Last class, when Anne suggested that we maybe move our weekly sitting spot, I was strck distraught by this prospect. I like my spot. I've grown attached to my spot. I feel like there's so much left to do and explore there. I've come to feel comfortably alone and have even fallen asleep there a couple times. In order to increase my exposure to it, just to make sure it's the place I really want to be, I though it'd be cool to visit it at a very different time of the day. I really wanted to see how sitting there at sunrise would effect my vision of the spot. So this morning, just past 7 am, i trudged myself over to the pond in order to have a look-see at the spot I've visited on the same day at the same time for the past 6 weeks. I took a couple pictures, but they're all pretty lame and dark, or I would show them to you. What I think is more revealing is what I wrote while lying there.
Sunrise Reflections
Relevant Poem
Today in class (out of class?) I was excited to see how enraptured we became in our discussion of eco-feminism. I wanted to respond to it some way, and poetry usually is the best wasy I can see to do that. Often another poet voices the exact thoughts that should come to my mind. I thought this one poem was highly relevant to our discussion and notions of overturning systems of patriarchal oppression and turning it into something useful. So I thought I'd share it.
VI
Let the old man lie in the earth
(he has troubled men's thought long enough)
let the old man die,
let the old man be of the earth
he is earth,
Father,
O beloved
you are the earth
he is the earth, Saturn, wisdom,
rock, (O his bones are hard, he is strong, that old man)

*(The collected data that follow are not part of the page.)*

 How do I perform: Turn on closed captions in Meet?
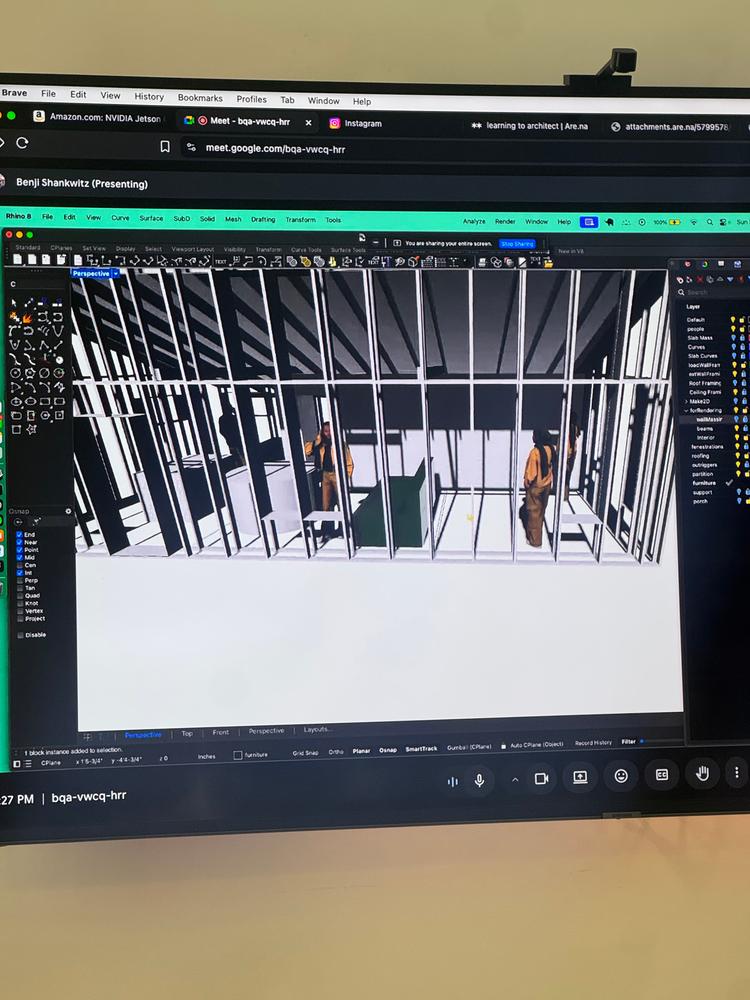pyautogui.click(x=662, y=775)
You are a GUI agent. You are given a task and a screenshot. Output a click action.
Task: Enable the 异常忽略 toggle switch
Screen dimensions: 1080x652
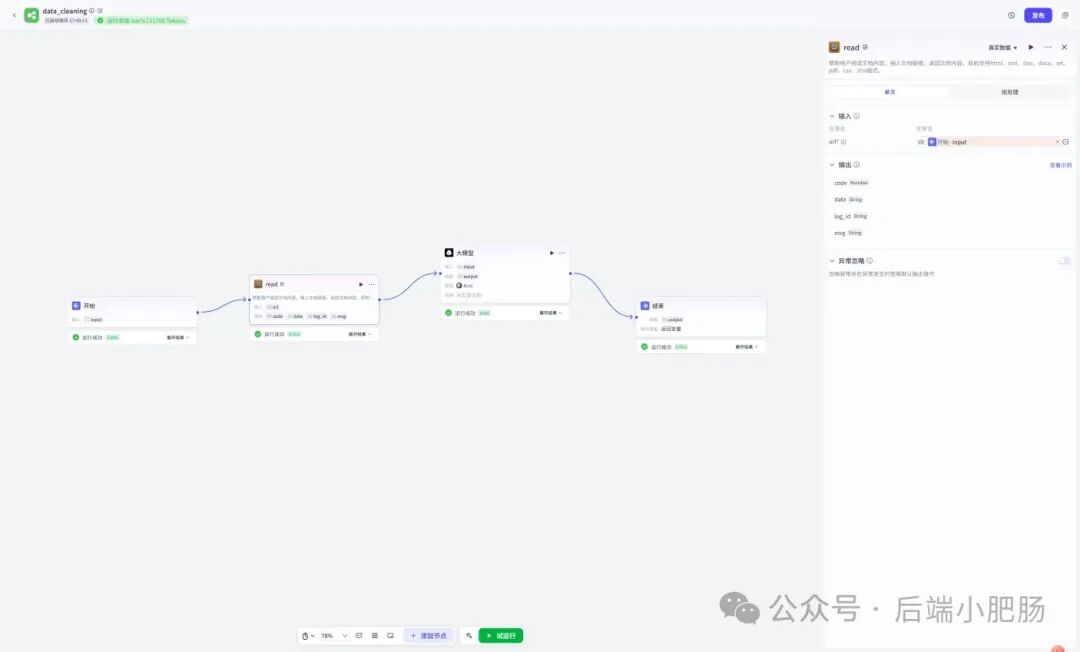point(1064,261)
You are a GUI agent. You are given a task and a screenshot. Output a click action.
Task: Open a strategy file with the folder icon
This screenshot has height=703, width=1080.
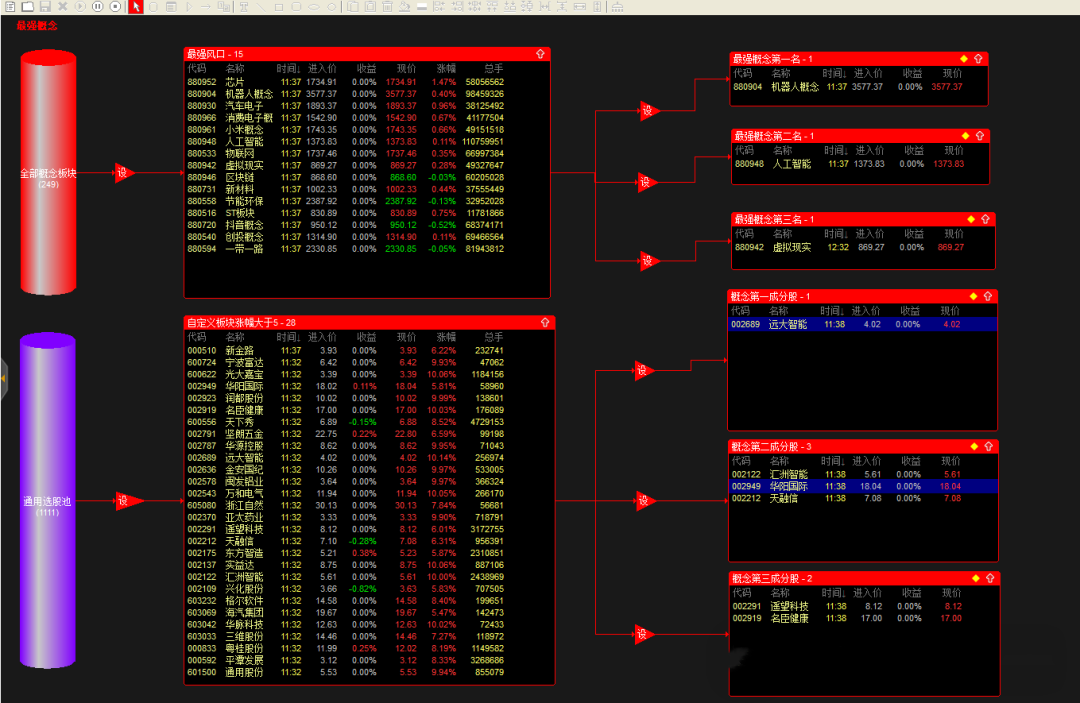point(26,6)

let him create a new earth,
and from the rocks of this re-birth
the whole word
must suffer
only we
who are free,
may foretell,
may prophesy,
he,
(it is he the old man
who will bring a new world to birth)
it is he,
it is he
who already has formed a new earth.
~H.D. "The Master"
No Idea
Every week, I have tried to do something drastically different with my posting. This week, I feel like I have run out of something different to do. When I was talking to Sara about this, she said that maybe that was the point. To keep returning to our spots until we run out of ways to describe it, and have to innovate a new way. I'm not sure if I achieved this when I went out to just exist in the ourdoors, but it was something very different for me.
Thoreau Children's Story
Henry Takes a Walk: A Thoreauvian Storybook
Written by: Emma Thorp
Illustrated by: Sara Gladwin
Henry began to walk at the top of the long hill above the pond. Directions and destinations were not on his mind. He decided to see where this grassy slope would lead.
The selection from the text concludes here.